Hitachi Data Systems' midrange Adaptable Modular Storage (AMS) 2000 series offers SAS drives ranging from 146 GB to 450 GB, as well as 10K rpm or 15K rpm spinning speed. The series also supports 500 GB or 1 TB SATA II drives, and FC or iSCSI host connectivity.

"SAS drives in the 3.5-inch form factor are showing up in more and larger arrays," Schulz said. "They're working their way from the mid to the upper market."

Small form factor (SFF) 2.5-inch SAS drives will also allow vendors to sell denser arrays to save footprint in the data center.

"What's really ramping up is the 2.5-inch, high-performance SAS drives," Schulz said. "We're seeing them right now in the entry-level and mid-market, and I would give them another 18 months to 24 months to make it to the high end."

Editor's Tip: Read this article to find out why Seagate Technology LLC has released new 3.5-inch SAS drives despite its forecast of an industry shift toward 2.5-inch small form factor (SFF) 10K rpm media.

Data migration tools become dynamic

Policy-based migration tools are finally allowing tiered storage to move from the planning stage to reality, said Mark Peters, an analyst at Enterprise Strategy Group in Milford, Mass.

"Now we have many virtualized migration tools that allow migration to actually occur," he said.

Prior to the development of sophisticated and dynamic migration tools, IT shops (for the most part) only migrated data when they absolutely had to, Peters said.

Dynamic migration tools allow IT staff to move data while users remain online, a cheaper alternative to limiting migrations to those times when users don't require system resources. That means storage shops don't have to call in team members to work around the clock on weekends.

"The ops people stay over the weekend," Peters said. "They have to be paid overtime. Then they get days off in loads. Then they're useless Monday morning, and the migration probably didn't work anyway."

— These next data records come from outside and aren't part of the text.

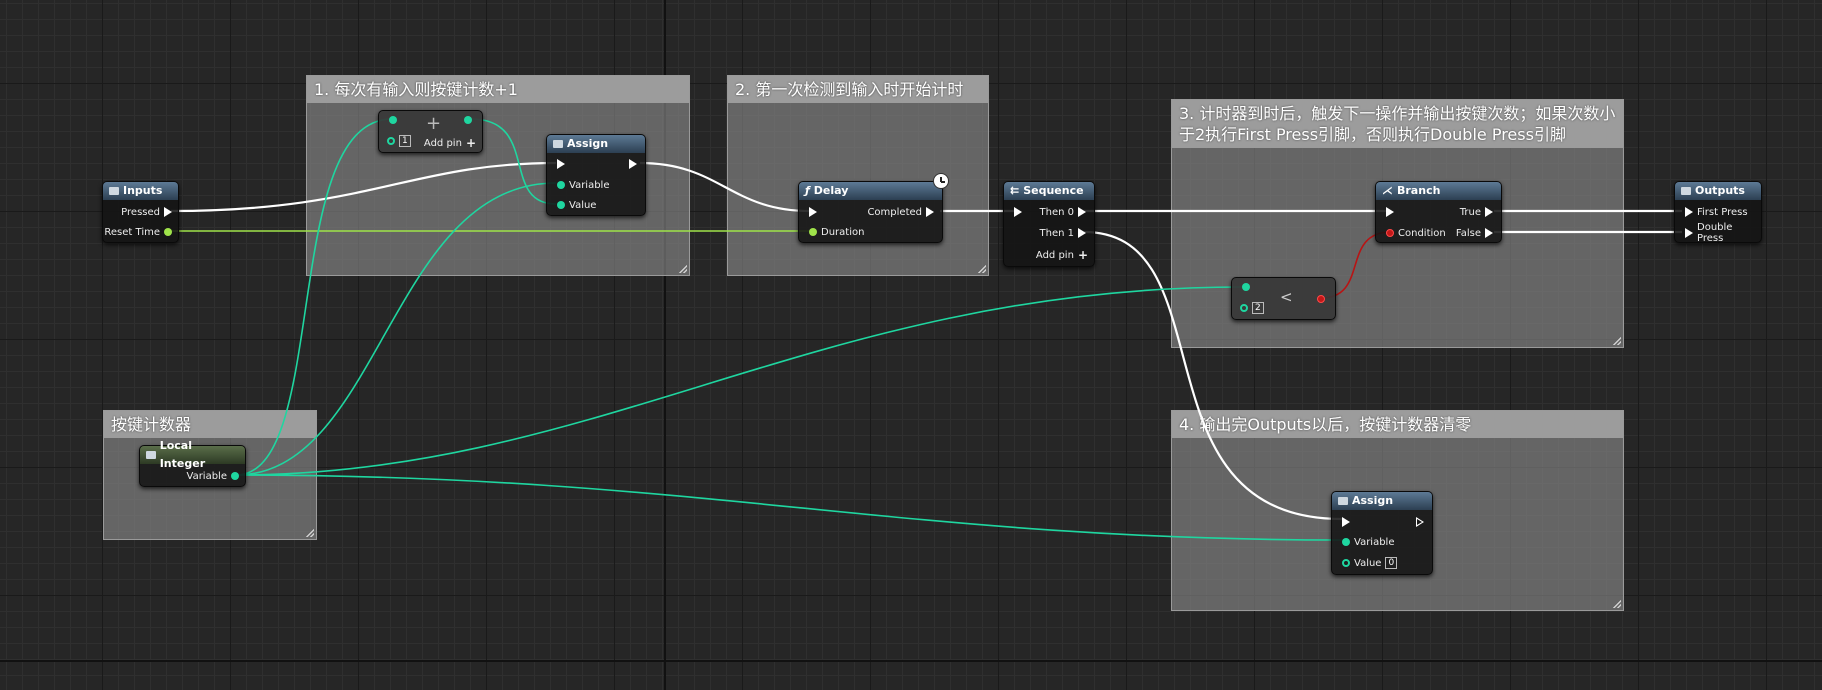 Image resolution: width=1822 pixels, height=690 pixels. What do you see at coordinates (596, 175) in the screenshot?
I see `assign-node-increment: Assign Variable Value` at bounding box center [596, 175].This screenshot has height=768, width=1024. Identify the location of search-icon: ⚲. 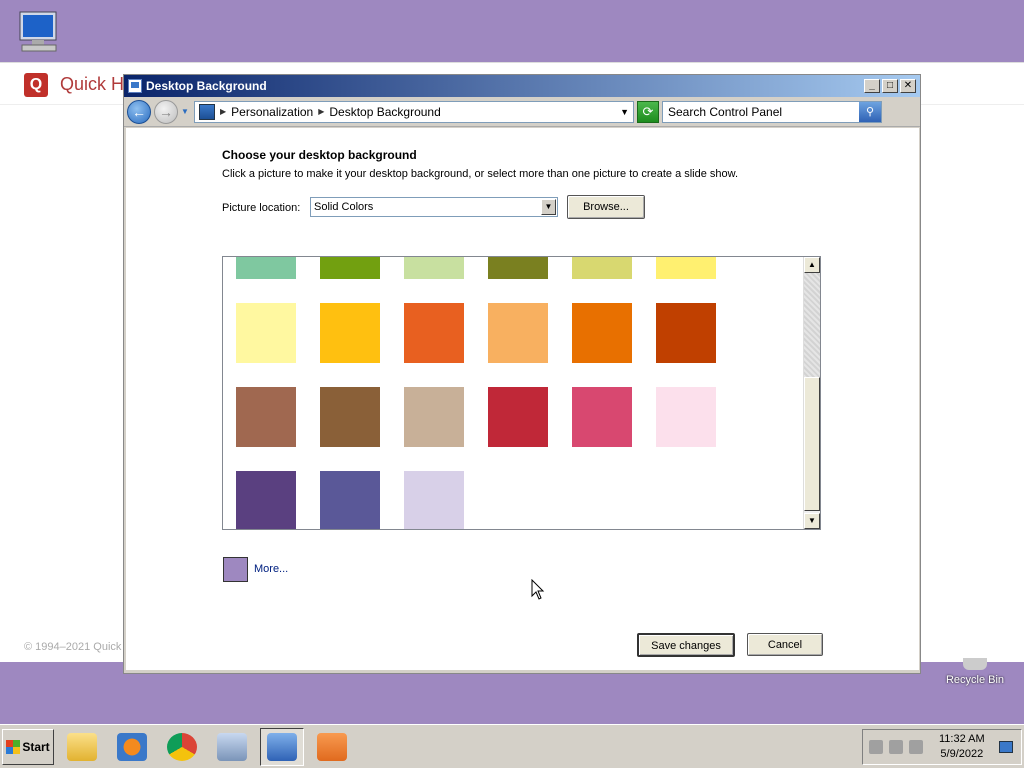
(870, 112).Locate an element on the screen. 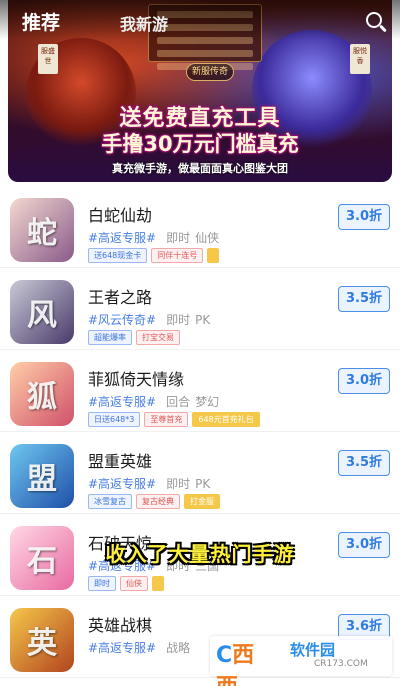 The height and width of the screenshot is (686, 400). video-subtitle: 收入了大量热门手游 is located at coordinates (200, 554).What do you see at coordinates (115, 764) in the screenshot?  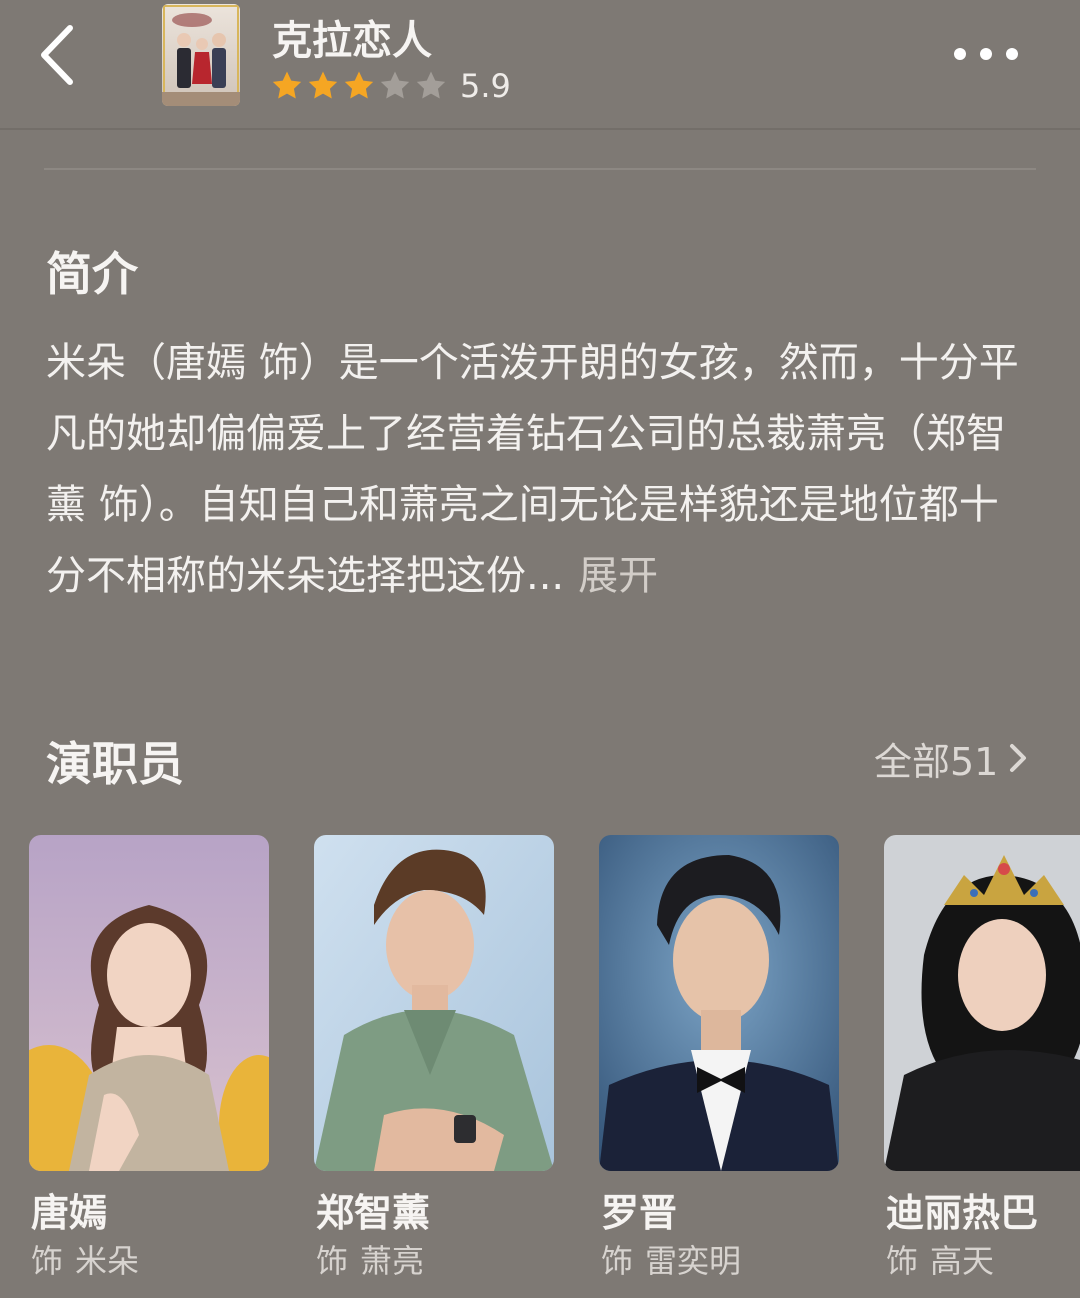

Heterogeneous migration solutions such as Dynamic Storage Tiering in Symantec Corp.'s Veritas Storage Foundation "helps [administrators] automate the movement of information from one storage tier to another," said Sean Derrington, Symantec's director, storage and availability management group. "We've engineered a multivolume file system so everything is transparent to the application, database, data protection application and end users," he said.

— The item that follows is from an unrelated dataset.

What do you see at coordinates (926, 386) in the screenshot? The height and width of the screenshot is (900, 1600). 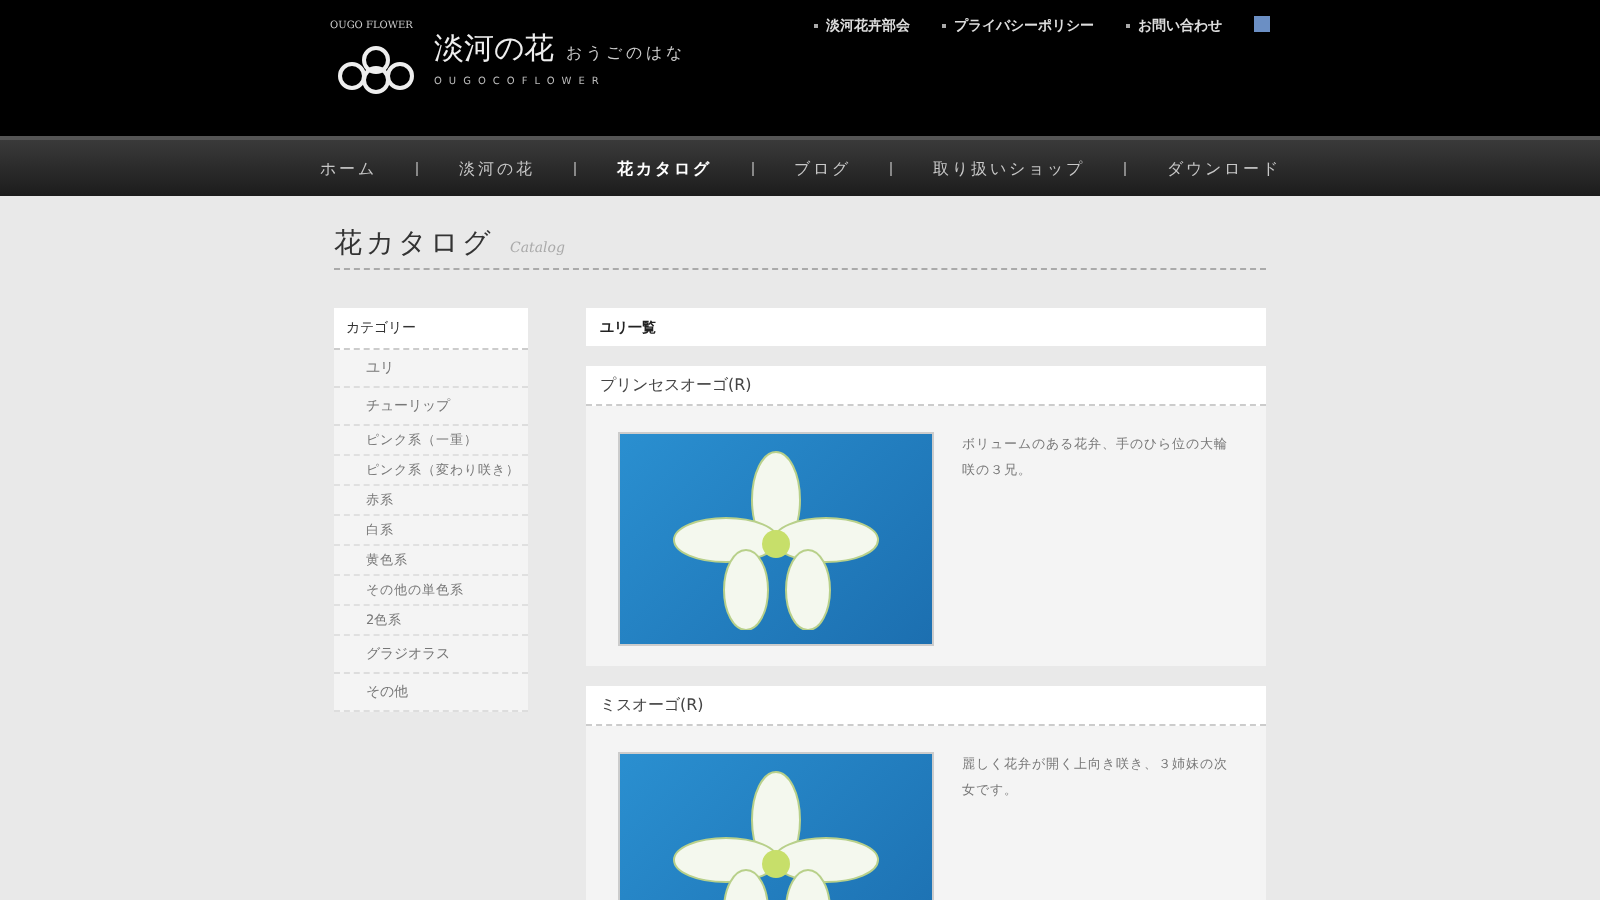 I see `product-title: プリンセスオーゴ(R)` at bounding box center [926, 386].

Policies can be devised according to business or IT goals, Derrington said. "IT can include the business organization as much or as little as it wants."

The next evolution in moving data across tiers will be to couple the data movement solutions with emerging e-discovery data classification technologies, said Jeff Boles, senior analyst and director, validation services at Hopkinton, Mass.-based Taneja Group.

"As an industry, we don't have a rich history of being able to deeply classify and structure our storage," Boles said. "So when you introduce tiered storage -- whether at the file-system level or at the block level -- to an environment, there are some real challenges."

But newer e-discovery data classification tools have Boles thinking the marriage between movement technologies and classification technologies is imminent.

"I have no doubt that in the next two years we're going to see an evolving marketplace where these solutions do become coupled together," Boles said.

Quality of service tools on the way

Along with data movement technologies driving tiered storage growth, quality of service tools may not be far behind. Boles decried the "total lack of QoS capabilities" in today's market.

"It still amazes me today that nobody has been able to bring a real storage software stack to the market that can help you understand and manage your enterprise according to policies around those different tiers of service and even do things within the storage fabric to optimize your performance," Boles said.

Virtual Instruments' VirtualWisdom is one product that seeks to conquer the QoS problem. It provides "on the wire" instrumentation and measurement capabilities to optimize virtualized environments.

Boles believes more QoS solutions will emerge in the next few years. "It will happen because we're seeing people focused on predictive frameworks," he said.